[start SUPPLIED RECORDS]
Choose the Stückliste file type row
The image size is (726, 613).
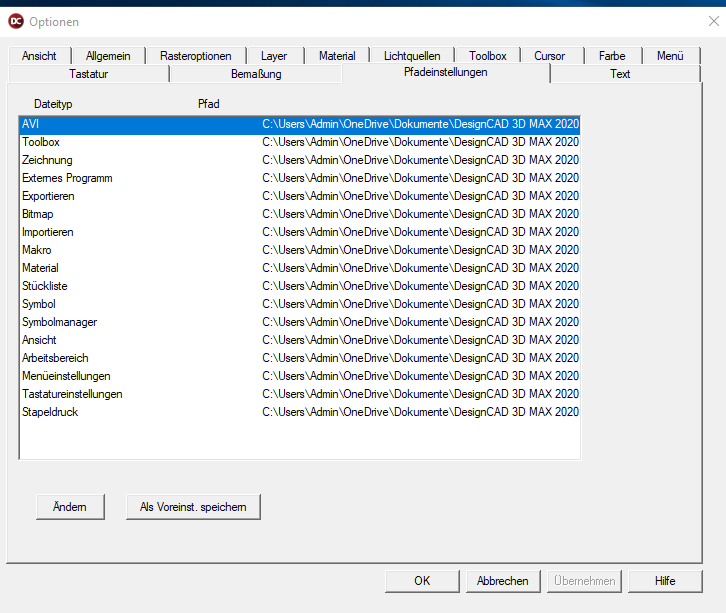click(x=45, y=286)
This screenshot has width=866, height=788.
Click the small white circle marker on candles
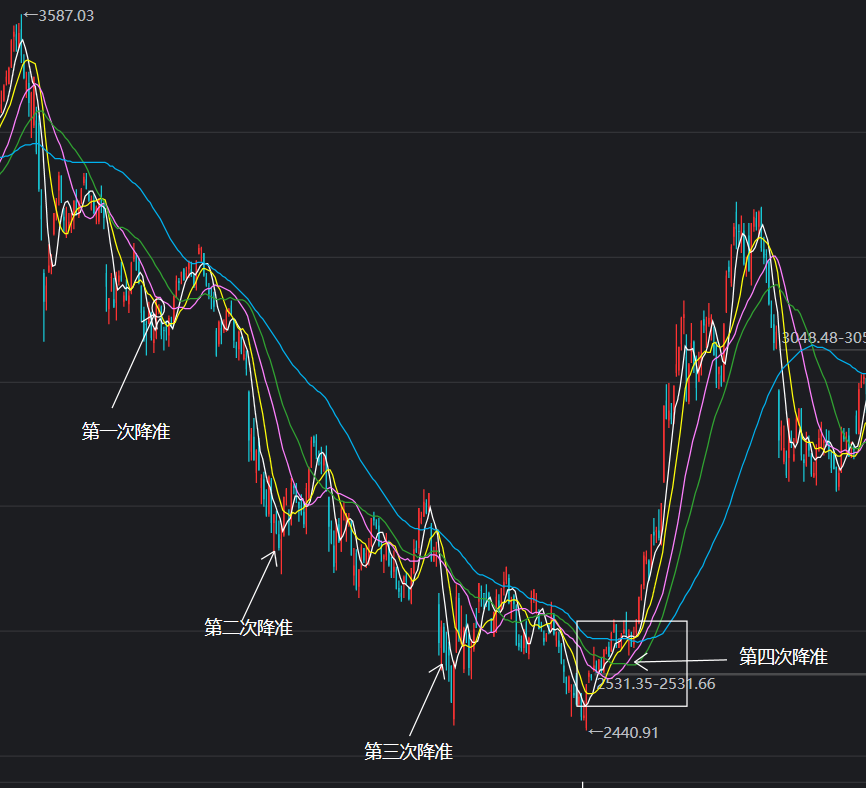[x=158, y=306]
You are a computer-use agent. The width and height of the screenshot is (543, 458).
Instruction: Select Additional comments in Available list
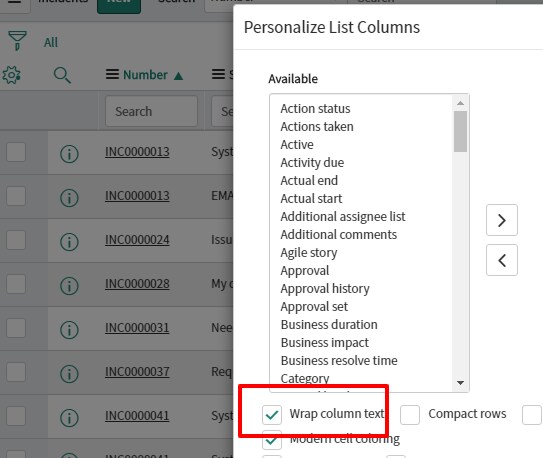339,235
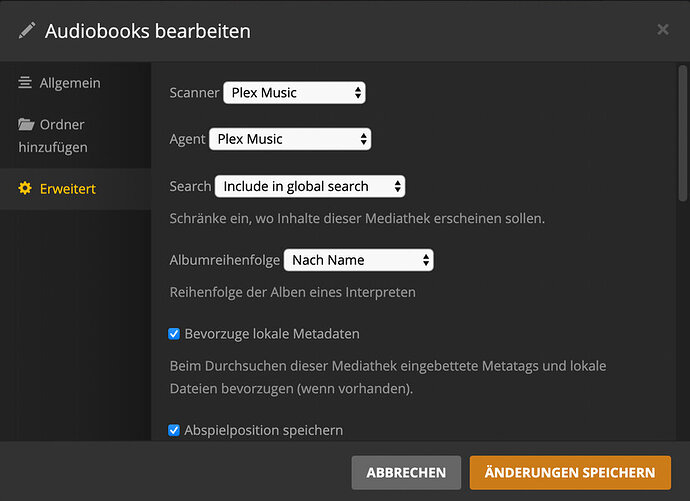Click the pencil edit icon in the title
This screenshot has width=690, height=501.
click(27, 30)
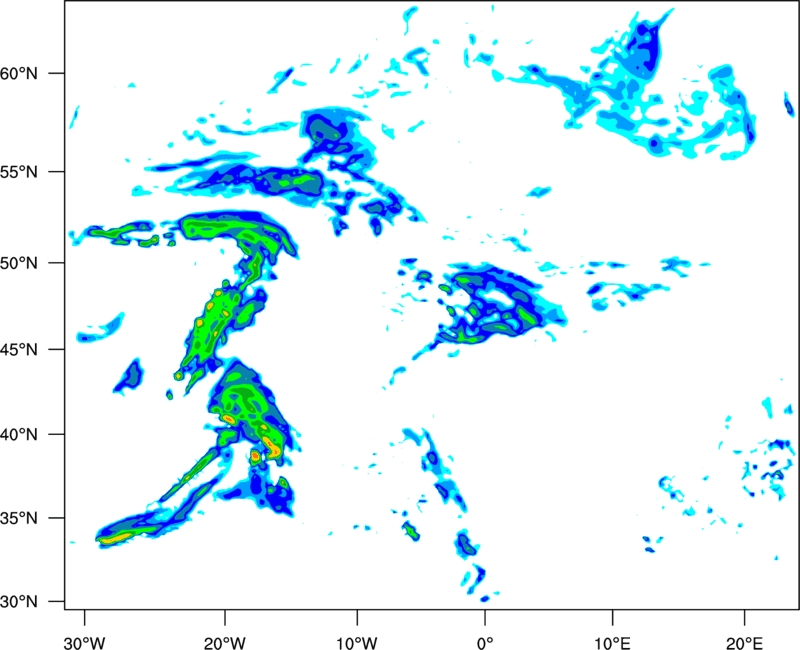This screenshot has height=650, width=800.
Task: Click the 10°W longitude label
Action: coord(357,643)
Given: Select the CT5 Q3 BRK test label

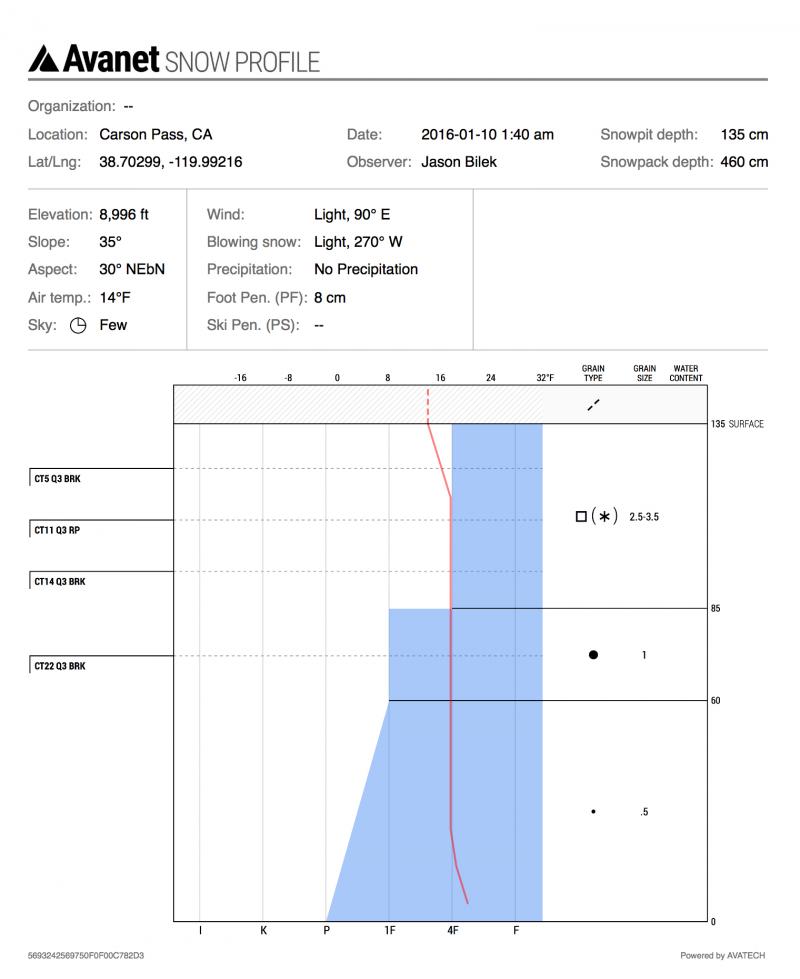Looking at the screenshot, I should click(x=56, y=479).
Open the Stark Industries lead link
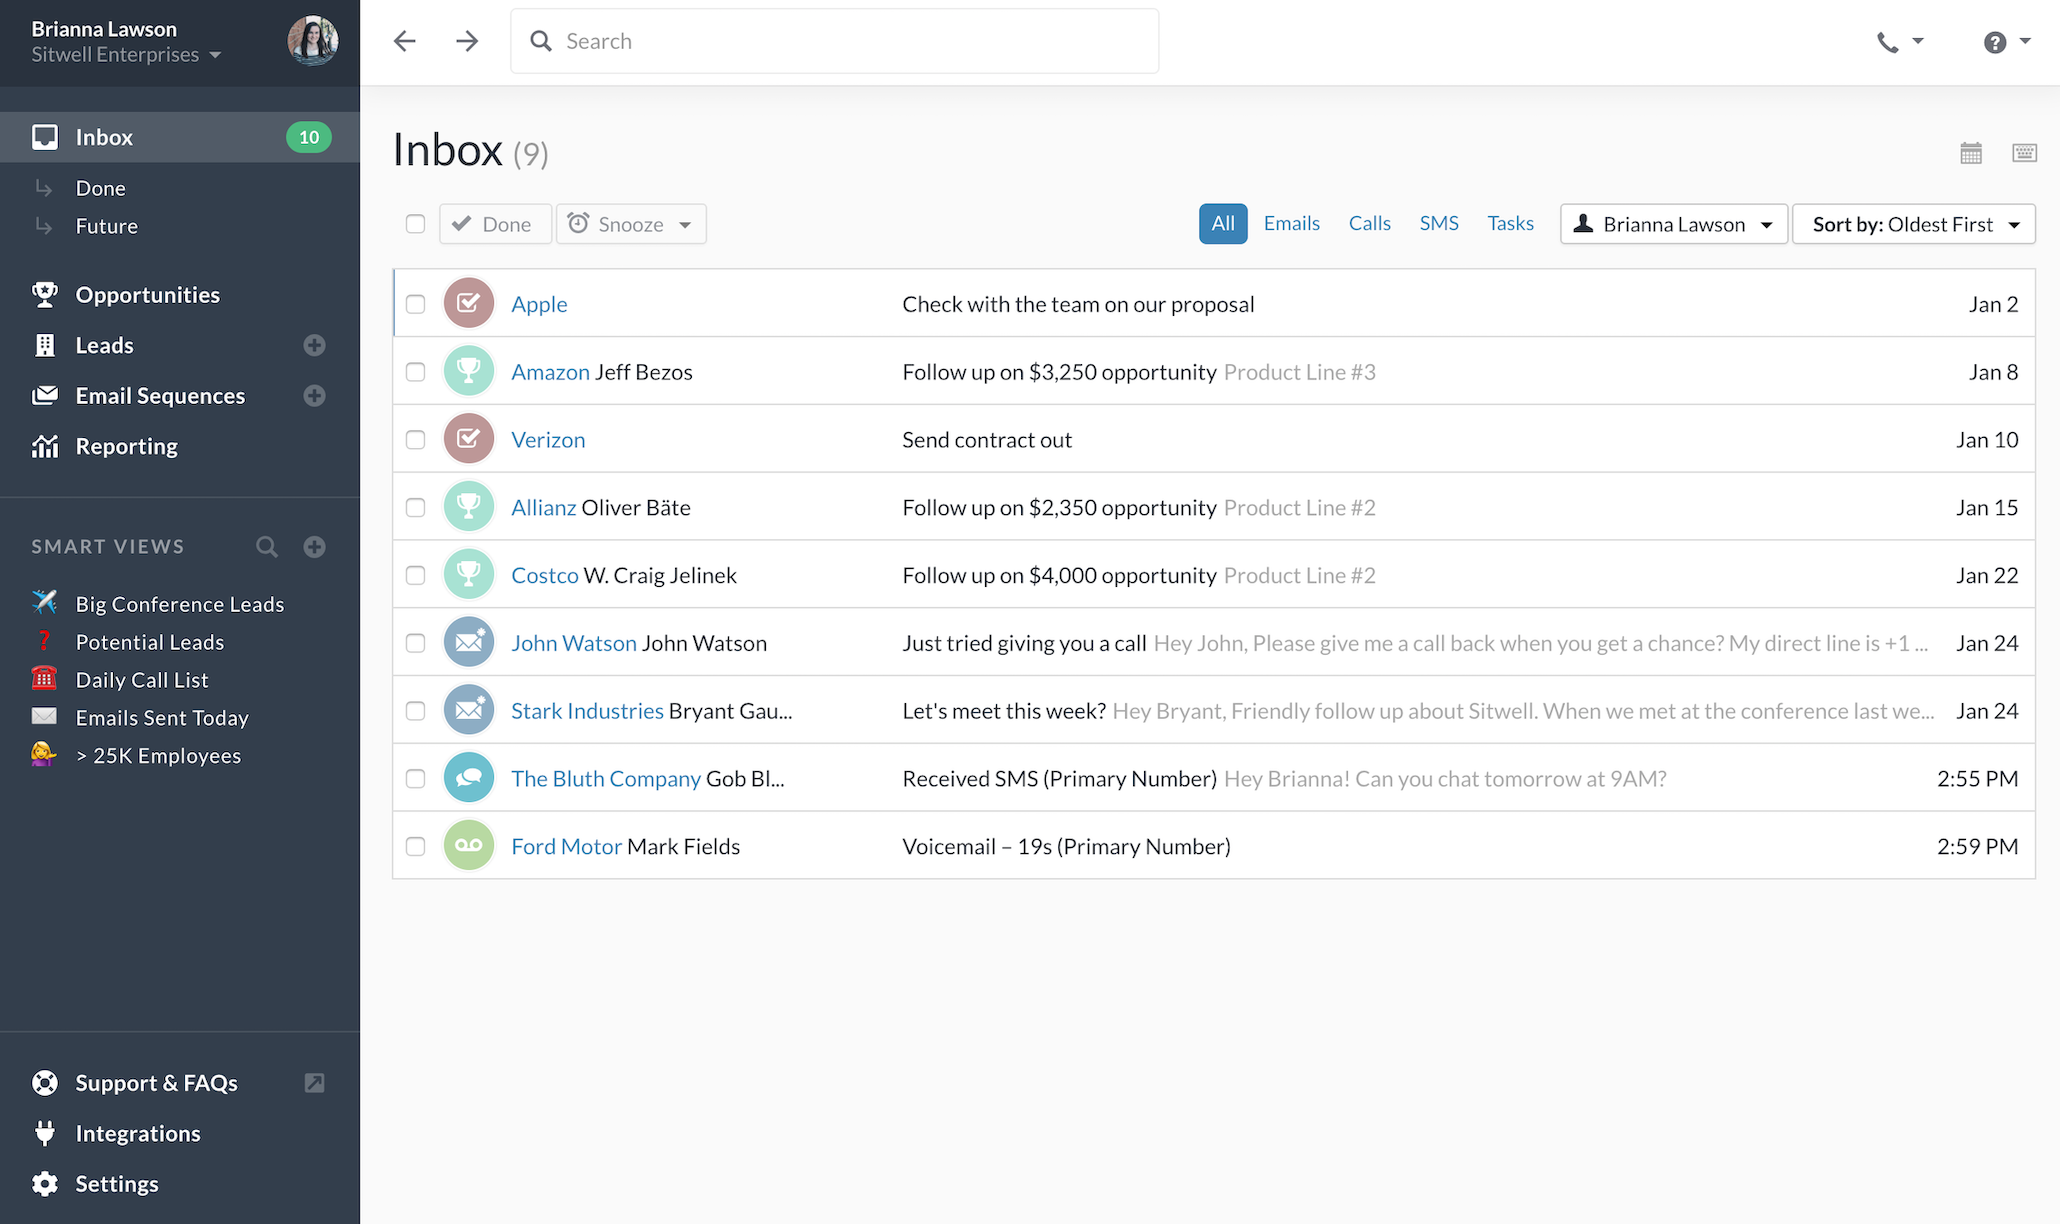The height and width of the screenshot is (1224, 2060). pos(587,711)
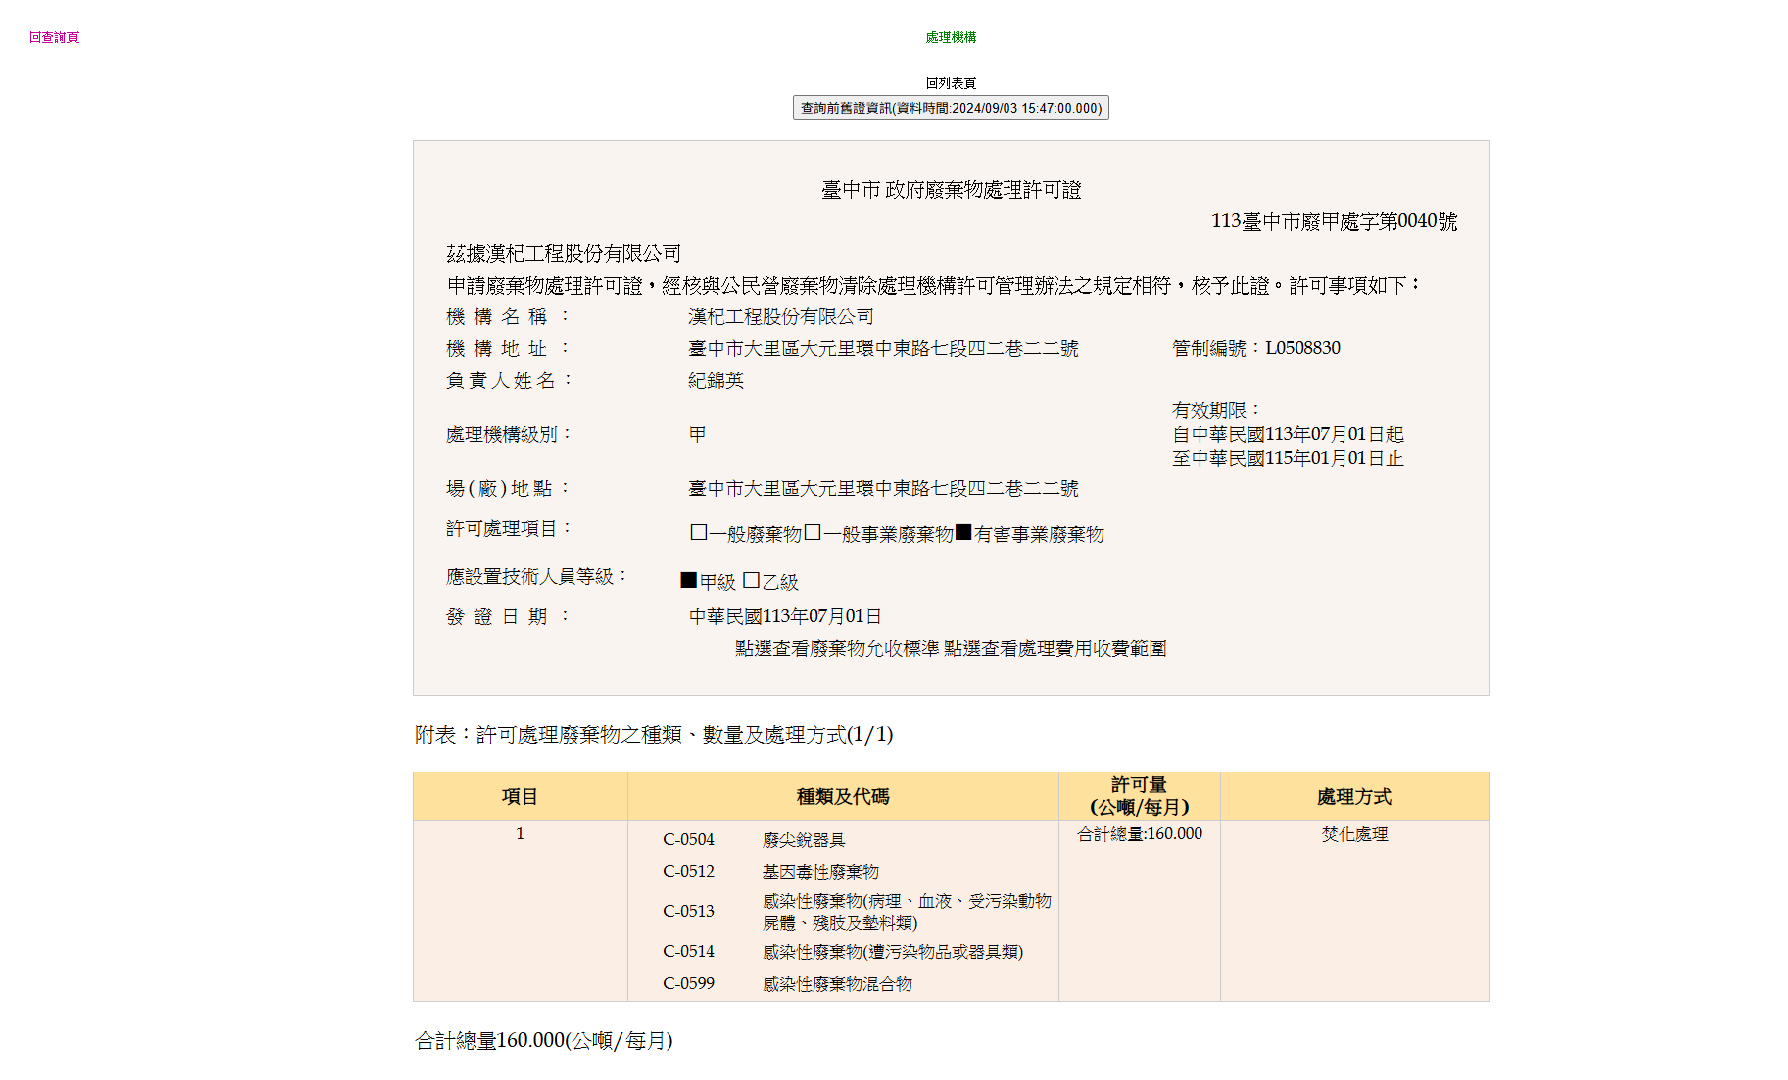Viewport: 1788px width, 1080px height.
Task: Click the 回查詢頁 link
Action: coord(54,38)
[end SUPPLIED RECORDS]
_WHAT THE TASK REQUIRES_
Copy the records word for word, starting at their first line and ending after the line that contains "Looking at the". Omit the pictures.

_SOLUTION BELOW_
Choose the Stückliste file type row
The image size is (726, 613).
click(x=45, y=286)
This screenshot has width=866, height=788.
Click the small white circle marker on candles
[x=158, y=306]
You are a computer-use agent. The width and height of the screenshot is (543, 458).
Instruction: Select Additional comments in Available list
339,235
Click the pencil edit icon in the title
This screenshot has width=690, height=501.
click(27, 30)
This screenshot has height=650, width=800.
Task: Click the 10°W longitude label
Action: coord(357,643)
Given: Select the CT5 Q3 BRK test label

Looking at the screenshot, I should click(x=56, y=479).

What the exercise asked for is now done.